▶ **Text block**:
— Begin —
# Your wing chun sucks if you can't do this...



## ed-swckf (Nov 8, 2006)

http://podcast.blog.webs-tv.net/wingchun/podcast/50431#podcastzone


----------



## Brian R. VanCise (Nov 8, 2006)

ed-swckf said:


> http://podcast.blog.webs-tv.net/wingchun/podcast/50431#podcastzone


 
*Oh my*!  I say that and it is not in a good way.


----------



## Andy Moynihan (Nov 8, 2006)

For some unexplainable reason that I can't explain, I'm having trouble accepting that at face value. :idunno: :uhyeah:


----------



## Blotan Hunka (Nov 8, 2006)

Why do people continue to believe in that crap?


----------



## bcbernam777 (Nov 8, 2006)

NOOOO thats the funniest thing I have seen since charlie chaplin...that was great :uhyeah:


.........and that dancing move over MJ you have some serious competition


----------



## arnisador (Nov 8, 2006)

I hope this was filmed as a parody...


----------



## Xue Sheng (Nov 8, 2006)

Well then I guess my Wing Chun would not suck then, I can jump backwards like those guys.

Oh wait... were you talking about the other guy?


----------



## g-bells (Nov 8, 2006)

those two looked liked they were dropped of by a little yellow bus and forgot to bring their helmets with them


----------



## Stu (Nov 9, 2006)

I don't post very often.. but...

Haa haa haaa haa haa haa haaa haaa haaa haa haaa haa.....






....Haah aaah aaaaaaaah haaa haa haaa


----------



## bydand (Nov 9, 2006)

Let me guess, filmed at the Chinese school of over-acting.  Class led by William Shatner.


----------



## Jade Tigress (Nov 9, 2006)

LMAO! Yeah, that's some serious chi. 

I agree, MJ, time to hand over the glove.


----------



## micah (Nov 9, 2006)

im new to a lot of this, but that was soooo dumb , im guessing there are people out there that believe that was real?


----------



## mrhnau (Nov 9, 2006)

micah said:


> im new to a lot of this, but that was soooo dumb , im guessing there are people out there that believe that was real?
— End —
▶ **Directive 1**: Can you transcribe the wing chun forum thread between "## bcbernam777 (Nov" and "arnisador (Nov 8, 2006)", inclusive?
▶ **Directive 2**: Could you pick up the wing chun forum thread from its final line and carry it on?
The records are material apart from the wing chun forum thread.

▶ **Items**:
— Begin —
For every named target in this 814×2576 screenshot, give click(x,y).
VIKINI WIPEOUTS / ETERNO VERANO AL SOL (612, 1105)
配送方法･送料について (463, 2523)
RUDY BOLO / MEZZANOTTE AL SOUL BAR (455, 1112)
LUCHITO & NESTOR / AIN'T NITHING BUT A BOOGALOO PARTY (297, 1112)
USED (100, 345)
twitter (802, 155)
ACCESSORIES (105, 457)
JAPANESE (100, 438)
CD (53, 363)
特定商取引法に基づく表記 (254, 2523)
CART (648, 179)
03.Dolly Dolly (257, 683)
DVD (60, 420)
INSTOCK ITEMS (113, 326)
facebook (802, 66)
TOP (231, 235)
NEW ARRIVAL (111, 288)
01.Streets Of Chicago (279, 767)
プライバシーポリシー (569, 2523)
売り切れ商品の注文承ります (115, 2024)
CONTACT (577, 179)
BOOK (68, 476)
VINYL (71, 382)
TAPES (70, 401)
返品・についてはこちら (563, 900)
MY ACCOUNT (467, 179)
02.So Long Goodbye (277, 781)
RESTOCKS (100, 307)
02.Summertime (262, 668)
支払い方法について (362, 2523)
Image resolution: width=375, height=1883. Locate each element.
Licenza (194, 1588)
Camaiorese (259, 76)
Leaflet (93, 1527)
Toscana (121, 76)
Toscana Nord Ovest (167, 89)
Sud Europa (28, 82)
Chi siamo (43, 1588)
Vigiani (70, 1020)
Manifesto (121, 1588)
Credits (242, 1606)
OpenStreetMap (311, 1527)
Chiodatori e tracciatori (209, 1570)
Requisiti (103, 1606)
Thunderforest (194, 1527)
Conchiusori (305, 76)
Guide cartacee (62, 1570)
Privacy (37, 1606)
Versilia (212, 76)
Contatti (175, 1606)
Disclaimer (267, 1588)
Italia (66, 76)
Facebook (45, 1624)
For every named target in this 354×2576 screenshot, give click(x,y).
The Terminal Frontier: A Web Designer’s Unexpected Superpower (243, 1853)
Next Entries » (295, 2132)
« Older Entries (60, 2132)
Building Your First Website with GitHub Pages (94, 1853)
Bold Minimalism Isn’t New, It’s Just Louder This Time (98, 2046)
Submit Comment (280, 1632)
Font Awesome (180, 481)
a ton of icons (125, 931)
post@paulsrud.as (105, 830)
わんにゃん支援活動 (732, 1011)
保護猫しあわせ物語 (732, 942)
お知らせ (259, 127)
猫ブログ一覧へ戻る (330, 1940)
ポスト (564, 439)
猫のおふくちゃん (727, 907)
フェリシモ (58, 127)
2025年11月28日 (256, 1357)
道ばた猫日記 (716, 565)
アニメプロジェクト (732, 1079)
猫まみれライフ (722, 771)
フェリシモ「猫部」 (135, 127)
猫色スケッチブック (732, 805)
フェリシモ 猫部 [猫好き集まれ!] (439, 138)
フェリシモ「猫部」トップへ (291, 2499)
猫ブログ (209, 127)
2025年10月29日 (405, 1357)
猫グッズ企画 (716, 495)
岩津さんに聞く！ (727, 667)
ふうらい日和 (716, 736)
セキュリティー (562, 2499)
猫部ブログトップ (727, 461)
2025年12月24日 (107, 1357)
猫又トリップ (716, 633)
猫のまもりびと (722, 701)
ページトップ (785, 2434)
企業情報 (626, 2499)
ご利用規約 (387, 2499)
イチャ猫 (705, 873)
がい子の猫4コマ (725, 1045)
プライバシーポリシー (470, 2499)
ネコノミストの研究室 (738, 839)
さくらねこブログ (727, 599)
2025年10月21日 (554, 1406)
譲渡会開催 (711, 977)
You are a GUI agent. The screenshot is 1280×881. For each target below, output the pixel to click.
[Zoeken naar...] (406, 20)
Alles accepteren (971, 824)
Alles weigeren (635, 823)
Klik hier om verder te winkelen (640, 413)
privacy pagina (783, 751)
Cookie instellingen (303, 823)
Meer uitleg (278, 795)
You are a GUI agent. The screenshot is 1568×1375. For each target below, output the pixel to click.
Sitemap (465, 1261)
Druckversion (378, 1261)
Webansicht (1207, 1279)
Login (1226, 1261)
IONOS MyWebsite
— End —
▶ **Exercise response 1**:
## bcbernam777 (Nov 8, 2006)

NOOOO thats the funniest thing I have seen since charlie chaplin...that was great :uhyeah:


.........and that dancing move over MJ you have some serious competition


----------



## arnisador (Nov 8, 2006)

▶ **Exercise response 2**:
I suppose there are... people want to believe the fantastic, in the same way we like watching those old martial arts movies w/ people jumping over buildings, fighting after being stabbed 20+ times and fighting after bleeding about 40 gallons of blood...


----------



## micah (Nov 9, 2006)

mrhnau said:


> I suppose there are... people want to believe the fantastic, in the same way we like watching those old martial arts movies w/ people jumping over buildings, fighting after being stabbed 20+ times and fighting after bleeding about 40 gallons of blood...


 

wait u mean the movies arent real?


----------



## chris_&#3617;&#3623;&#3618;&#3652;&#3607;&#3618; (Nov 9, 2006)

micah said:


> wait u mean the movies arent real?


 
lolol


----------



## Bigshadow (Nov 9, 2006)

Wow! His chi is so powerful it knocked me out of my chair watching it through the internet! 

Totally scared me!


----------



## PeaceWarrior (Nov 9, 2006)

That...was..hilarious

What were those guys doing? Are they serious?  toooo funny

BTW my wing chun must really suck  lmao


----------



## bydand (Nov 9, 2006)

Yep, have to agree, my Wing Chun must bite as well.  Then again with a bit of coaching (I figure about 30 seconds) my sons could hop around like that and then I could be a Chi Master as well.


----------



## bcbernam777 (Nov 9, 2006)

micah said:


> wait u mean the movies arent real?



Sorry to burst your bubble Micah


----------



## grifter (Nov 12, 2006)

How did you even come across that?!


----------



## ed-swckf (Nov 12, 2006)

grifter said:


> How did you even come across that?!


 
I scour the internet.


----------



## tkdduck (Nov 15, 2006)

I think you found something under a rock and should have left it there....LOL


----------



## ed-swckf (Nov 17, 2006)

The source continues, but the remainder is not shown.